• **Task item**:
The answer should consist of every record, reproduced exactly.
[Start of Attachment]
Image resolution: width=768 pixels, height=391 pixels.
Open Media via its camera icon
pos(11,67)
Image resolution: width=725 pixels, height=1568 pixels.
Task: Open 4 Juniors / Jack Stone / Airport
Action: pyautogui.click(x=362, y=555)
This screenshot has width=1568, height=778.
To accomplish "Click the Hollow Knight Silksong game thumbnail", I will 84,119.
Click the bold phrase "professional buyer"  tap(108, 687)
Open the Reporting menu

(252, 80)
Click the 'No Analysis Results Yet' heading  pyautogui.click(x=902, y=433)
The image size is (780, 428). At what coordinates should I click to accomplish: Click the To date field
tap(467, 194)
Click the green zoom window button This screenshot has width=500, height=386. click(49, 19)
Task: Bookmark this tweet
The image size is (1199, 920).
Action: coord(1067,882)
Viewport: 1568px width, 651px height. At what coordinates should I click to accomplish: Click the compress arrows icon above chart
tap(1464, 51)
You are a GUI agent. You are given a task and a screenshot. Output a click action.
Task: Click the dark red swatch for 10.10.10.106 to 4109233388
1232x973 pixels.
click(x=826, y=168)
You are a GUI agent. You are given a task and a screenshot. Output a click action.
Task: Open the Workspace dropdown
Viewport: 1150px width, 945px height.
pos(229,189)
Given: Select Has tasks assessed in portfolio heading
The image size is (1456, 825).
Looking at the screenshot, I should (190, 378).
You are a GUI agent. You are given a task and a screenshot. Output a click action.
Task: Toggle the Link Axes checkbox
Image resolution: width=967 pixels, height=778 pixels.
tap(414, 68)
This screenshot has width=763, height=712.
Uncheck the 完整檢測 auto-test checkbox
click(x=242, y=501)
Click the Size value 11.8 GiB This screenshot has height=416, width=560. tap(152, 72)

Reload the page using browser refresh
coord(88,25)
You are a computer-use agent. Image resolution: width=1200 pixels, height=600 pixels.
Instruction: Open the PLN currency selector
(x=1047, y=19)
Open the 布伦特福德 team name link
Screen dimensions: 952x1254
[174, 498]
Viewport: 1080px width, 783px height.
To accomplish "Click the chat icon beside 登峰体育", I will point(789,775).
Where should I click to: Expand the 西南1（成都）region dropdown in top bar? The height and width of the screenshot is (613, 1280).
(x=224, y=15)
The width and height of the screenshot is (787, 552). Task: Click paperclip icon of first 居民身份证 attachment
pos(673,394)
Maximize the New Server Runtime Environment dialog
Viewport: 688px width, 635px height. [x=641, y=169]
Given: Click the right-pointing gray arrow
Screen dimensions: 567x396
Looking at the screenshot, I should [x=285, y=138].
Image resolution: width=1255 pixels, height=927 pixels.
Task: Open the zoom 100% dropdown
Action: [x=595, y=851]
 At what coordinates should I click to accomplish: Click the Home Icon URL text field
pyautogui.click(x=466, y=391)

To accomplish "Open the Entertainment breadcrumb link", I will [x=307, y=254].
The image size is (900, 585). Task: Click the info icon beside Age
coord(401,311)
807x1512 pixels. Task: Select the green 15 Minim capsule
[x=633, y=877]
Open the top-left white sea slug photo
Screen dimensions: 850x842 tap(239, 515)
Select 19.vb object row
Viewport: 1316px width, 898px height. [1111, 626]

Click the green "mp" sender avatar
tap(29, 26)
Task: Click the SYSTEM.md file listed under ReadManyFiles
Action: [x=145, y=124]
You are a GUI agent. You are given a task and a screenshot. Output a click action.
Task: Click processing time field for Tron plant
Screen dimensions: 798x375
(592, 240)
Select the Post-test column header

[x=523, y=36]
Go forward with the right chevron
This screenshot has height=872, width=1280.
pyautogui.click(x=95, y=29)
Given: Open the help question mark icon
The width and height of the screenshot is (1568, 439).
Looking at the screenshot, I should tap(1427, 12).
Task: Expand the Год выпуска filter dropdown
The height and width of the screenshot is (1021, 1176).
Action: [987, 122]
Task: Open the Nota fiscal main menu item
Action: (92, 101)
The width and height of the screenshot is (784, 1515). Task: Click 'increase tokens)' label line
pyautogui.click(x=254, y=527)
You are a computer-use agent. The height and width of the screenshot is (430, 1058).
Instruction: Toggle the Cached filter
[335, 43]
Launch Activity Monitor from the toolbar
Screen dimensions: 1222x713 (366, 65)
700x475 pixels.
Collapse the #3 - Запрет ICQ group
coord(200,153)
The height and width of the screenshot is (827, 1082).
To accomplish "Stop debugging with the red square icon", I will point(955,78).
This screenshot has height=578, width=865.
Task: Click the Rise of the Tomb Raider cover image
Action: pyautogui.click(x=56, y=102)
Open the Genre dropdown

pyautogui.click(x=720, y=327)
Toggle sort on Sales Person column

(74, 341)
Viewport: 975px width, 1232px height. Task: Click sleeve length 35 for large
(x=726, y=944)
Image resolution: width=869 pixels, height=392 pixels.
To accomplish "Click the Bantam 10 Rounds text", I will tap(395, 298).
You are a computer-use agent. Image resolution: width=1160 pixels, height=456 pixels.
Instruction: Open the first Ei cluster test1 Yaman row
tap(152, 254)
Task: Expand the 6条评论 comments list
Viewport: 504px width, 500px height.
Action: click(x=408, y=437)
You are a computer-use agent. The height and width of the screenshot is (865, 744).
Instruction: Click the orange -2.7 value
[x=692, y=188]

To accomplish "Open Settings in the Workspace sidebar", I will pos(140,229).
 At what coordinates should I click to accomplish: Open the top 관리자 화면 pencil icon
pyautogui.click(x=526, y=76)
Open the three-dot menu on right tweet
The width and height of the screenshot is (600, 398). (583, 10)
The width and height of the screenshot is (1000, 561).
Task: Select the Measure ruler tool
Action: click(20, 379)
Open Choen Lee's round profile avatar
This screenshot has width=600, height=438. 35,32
[End of Attachment]
• **Answer**:
Image resolution: width=768 pixels, height=391 pixels.
Open Media via its camera icon
pos(11,67)
Image resolution: width=725 pixels, height=1568 pixels.
Task: Open 4 Juniors / Jack Stone / Airport
Action: pyautogui.click(x=362, y=555)
This screenshot has width=1568, height=778.
To accomplish "Click the Hollow Knight Silksong game thumbnail", I will 84,119.
Click the bold phrase "professional buyer"  tap(108, 687)
Open the Reporting menu

(252, 80)
Click the 'No Analysis Results Yet' heading  pyautogui.click(x=902, y=433)
The image size is (780, 428). At what coordinates should I click to accomplish: Click the To date field
tap(467, 194)
Click the green zoom window button This screenshot has width=500, height=386. click(49, 19)
Task: Bookmark this tweet
The image size is (1199, 920).
Action: coord(1067,882)
Viewport: 1568px width, 651px height. At what coordinates should I click to accomplish: Click the compress arrows icon above chart
tap(1464, 51)
You are a GUI agent. You are given a task and a screenshot. Output a click action.
Task: Click the dark red swatch for 10.10.10.106 to 4109233388
1232x973 pixels.
click(x=826, y=168)
You are a GUI agent. You are given a task and a screenshot. Output a click action.
Task: Open the Workspace dropdown
Viewport: 1150px width, 945px height.
pos(229,189)
Given: Select Has tasks assessed in portfolio heading
The image size is (1456, 825).
Looking at the screenshot, I should (190, 378).
You are a GUI agent. You are given a task and a screenshot. Output a click action.
Task: Toggle the Link Axes checkbox
Image resolution: width=967 pixels, height=778 pixels.
tap(414, 68)
This screenshot has width=763, height=712.
Uncheck the 完整檢測 auto-test checkbox
click(x=242, y=501)
Click the Size value 11.8 GiB This screenshot has height=416, width=560. tap(152, 72)

Reload the page using browser refresh
coord(88,25)
You are a computer-use agent. Image resolution: width=1200 pixels, height=600 pixels.
Instruction: Open the PLN currency selector
(x=1047, y=19)
Open the 布伦特福德 team name link
Screen dimensions: 952x1254
[174, 498]
Viewport: 1080px width, 783px height.
To accomplish "Click the chat icon beside 登峰体育", I will point(789,775).
Where should I click to: Expand the 西南1（成都）region dropdown in top bar? The height and width of the screenshot is (613, 1280).
(x=224, y=15)
The width and height of the screenshot is (787, 552). Task: Click paperclip icon of first 居民身份证 attachment
pos(673,394)
Maximize the New Server Runtime Environment dialog
Viewport: 688px width, 635px height. [x=641, y=169]
Given: Click the right-pointing gray arrow
Screen dimensions: 567x396
Looking at the screenshot, I should [x=285, y=138].
Image resolution: width=1255 pixels, height=927 pixels.
Task: Open the zoom 100% dropdown
Action: [x=595, y=851]
 At what coordinates should I click to accomplish: Click the Home Icon URL text field
pyautogui.click(x=466, y=391)

To accomplish "Open the Entertainment breadcrumb link", I will [x=307, y=254].
The image size is (900, 585). Task: Click the info icon beside Age
coord(401,311)
807x1512 pixels. Task: Select the green 15 Minim capsule
[x=633, y=877]
Open the top-left white sea slug photo
Screen dimensions: 850x842 tap(239, 515)
Select 19.vb object row
Viewport: 1316px width, 898px height. [1111, 626]

Click the green "mp" sender avatar
tap(29, 26)
Task: Click the SYSTEM.md file listed under ReadManyFiles
Action: [x=145, y=124]
You are a GUI agent. You are given a task and a screenshot. Output a click action.
Task: Click processing time field for Tron plant
Screen dimensions: 798x375
(592, 240)
Select the Post-test column header

[x=523, y=36]
Go forward with the right chevron
This screenshot has height=872, width=1280.
pyautogui.click(x=95, y=29)
Given: Open the help question mark icon
The width and height of the screenshot is (1568, 439).
Looking at the screenshot, I should tap(1427, 12).
Task: Expand the Год выпуска filter dropdown
The height and width of the screenshot is (1021, 1176).
Action: [987, 122]
Task: Open the Nota fiscal main menu item
Action: (92, 101)
The width and height of the screenshot is (784, 1515). Task: Click 'increase tokens)' label line
pyautogui.click(x=254, y=527)
You are a computer-use agent. The height and width of the screenshot is (430, 1058).
Instruction: Toggle the Cached filter
[335, 43]
Launch Activity Monitor from the toolbar
Screen dimensions: 1222x713 (366, 65)
700x475 pixels.
Collapse the #3 - Запрет ICQ group
coord(200,153)
The height and width of the screenshot is (827, 1082).
To accomplish "Stop debugging with the red square icon", I will point(955,78).
This screenshot has height=578, width=865.
Task: Click the Rise of the Tomb Raider cover image
Action: pyautogui.click(x=56, y=102)
Open the Genre dropdown

pyautogui.click(x=720, y=327)
Toggle sort on Sales Person column

(74, 341)
Viewport: 975px width, 1232px height. Task: Click sleeve length 35 for large
(x=726, y=944)
Image resolution: width=869 pixels, height=392 pixels.
To accomplish "Click the Bantam 10 Rounds text", I will tap(395, 298).
You are a computer-use agent. Image resolution: width=1160 pixels, height=456 pixels.
Instruction: Open the first Ei cluster test1 Yaman row
tap(152, 254)
Task: Expand the 6条评论 comments list
Viewport: 504px width, 500px height.
Action: click(x=408, y=437)
You are a computer-use agent. The height and width of the screenshot is (865, 744).
Instruction: Click the orange -2.7 value
[x=692, y=188]

To accomplish "Open Settings in the Workspace sidebar", I will pos(140,229).
 At what coordinates should I click to accomplish: Open the top 관리자 화면 pencil icon
pyautogui.click(x=526, y=76)
Open the three-dot menu on right tweet
The width and height of the screenshot is (600, 398). (583, 10)
The width and height of the screenshot is (1000, 561).
Task: Select the Measure ruler tool
Action: click(20, 379)
Open Choen Lee's round profile avatar
This screenshot has width=600, height=438. 35,32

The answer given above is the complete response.